02 de septiembre de 2019 (15:30 CET)

María Patiño, Paz Padilla y toda España no pueden creerse esta noticia de última hora. Hubiesen deseado que fuese una mala pesadilla, pero desgracidamente es totalmente real. Germán Ribera, de 28 años, y Ahora Moreno, de 27 años, una pareja joven aparentemente normal hasta que ha llegado el oscuro episodio que les rodea. Ambos se encuentran en prisión provisional desde comienzos del mes de julio por la muerte de sus dos bebés. 

"Hemos ido a darle el biberón y Dylan no respiraba", es la explicación que dieron los padres a los Servicios de Emergencia que se personaron en el domicilio conyugal. Ellos mismos llamaron a los servicios médicos quiénes certificaron el fallecimiento del pequeño. Estaban muy nerviosos y daban explicaciones atropelladas para salir del paso. 

Curiosamente un año antes otro bebé de la pareja fallecía en las mismas circunstancias y con la misma edad. Los dos recién nacidos fallecieron con 131 días de vida. "Ante el nerviosismo de los padres y para evitar un mal mayor, la patrulla se espera en el lugar hasta las 15 horas, momento en que acuden al domicilio los padres de Germán", recogen las diligencias. 

El pequeño fue llevado al Anatómico forense. Cinco días después la juez del Juzgado de Instrucción número 2 de Almansa ordenaba la detención de la pareja por un presunto delito de homicidio. La autopsia realizada al cadáver del bebé mostró un traumatismo torácico.

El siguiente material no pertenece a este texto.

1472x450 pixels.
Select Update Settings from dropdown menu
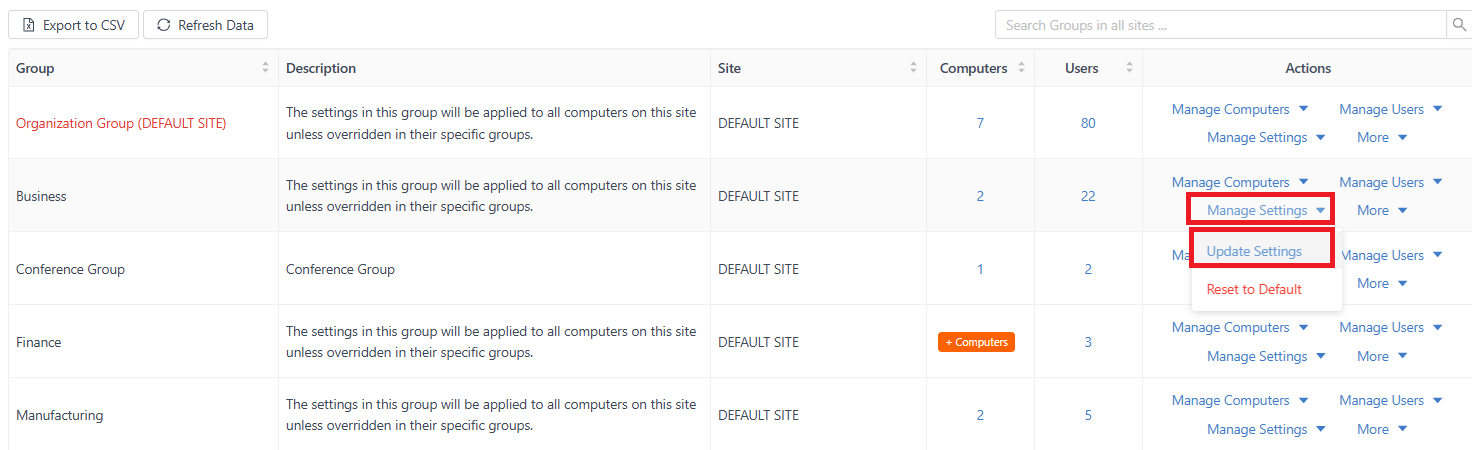click(x=1254, y=252)
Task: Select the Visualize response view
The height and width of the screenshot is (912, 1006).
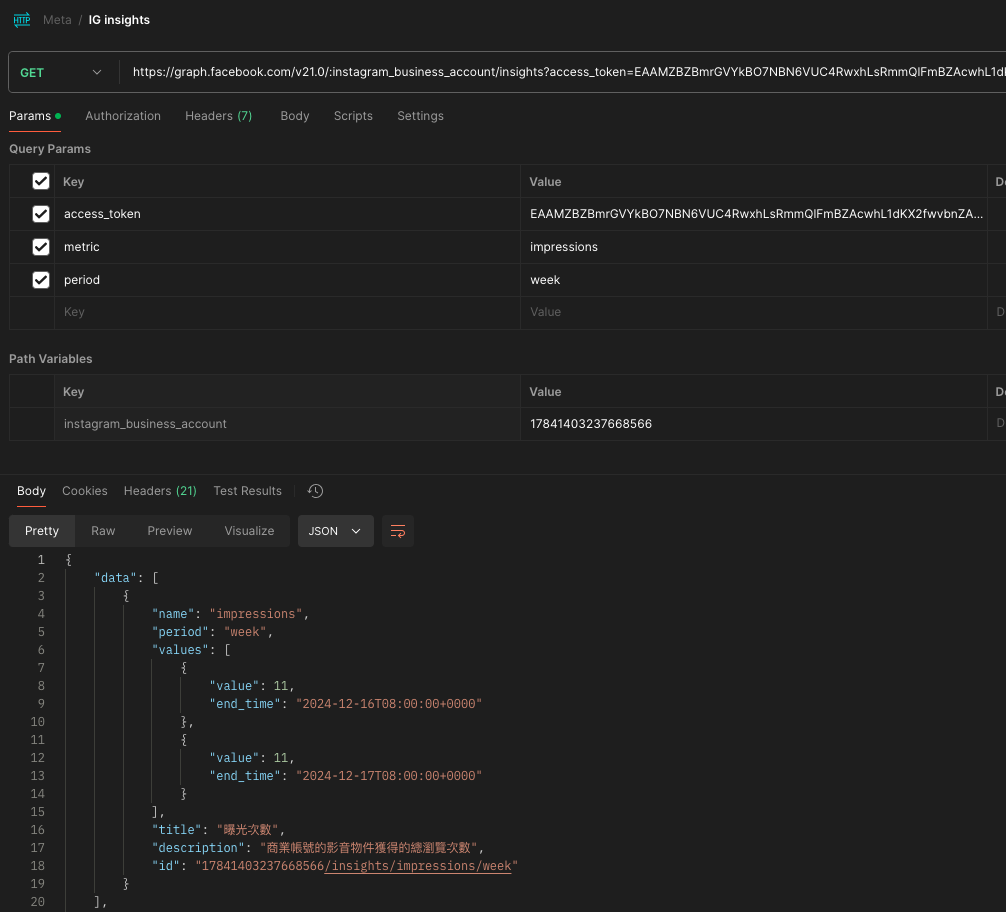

El pequeño tenía las costillas rotas, eso le había provocado una perforación en el pulmón que le costó la vida. Según la autopsia el bebé había sido maltratado durante los cuatro meses. Recibía la paliza de sus padres. También se le suma otro delito de homicio por el primer bebé de la pareja. Omar, presentaba un traumatismo craneoencefálico y el segundo, Dylan, uno torácico.

La historia empezó un 20 de enero de 2018 cuando el 112 recibió un llamada de madrugada en la que se informaba de que un bebé de cuatro meses estaba en parada cardiorrespiratoria en un piso de Caudete. El bebé fue ingresado de urgencia en la UCI, tras las pruebas los médicos descubrieron varias lesiones y síntomas de malos tratos. 

 La autopsia evidencia el «origen violento» de las lesiones pero no especifica cómo pueden haberse producido y ni siquiera descarta que sea accidental. El juez no puede detener a la pareja por homicidio imprudente porque la autopsia no es concluyente. 

Desde entonces la pareja es investigado. Se pinchan sus teléfonos móviles pero no dan muestras de haber cometido un delito de homicidio. Actúan con total normalidad, además se ponen en contacto con una abogada para denunciar al hospital por la muerte de su pequeño. Cuando nace el segundo bebé, la pareja recibe con regularidad visitas de un pediatra y de los servicios sociales, pero nadie descubre malos tratos. 

Tras el fallecimiento del segundo bebé en las mismas circunstacias y con la misma edad todo estaba mucho más claro.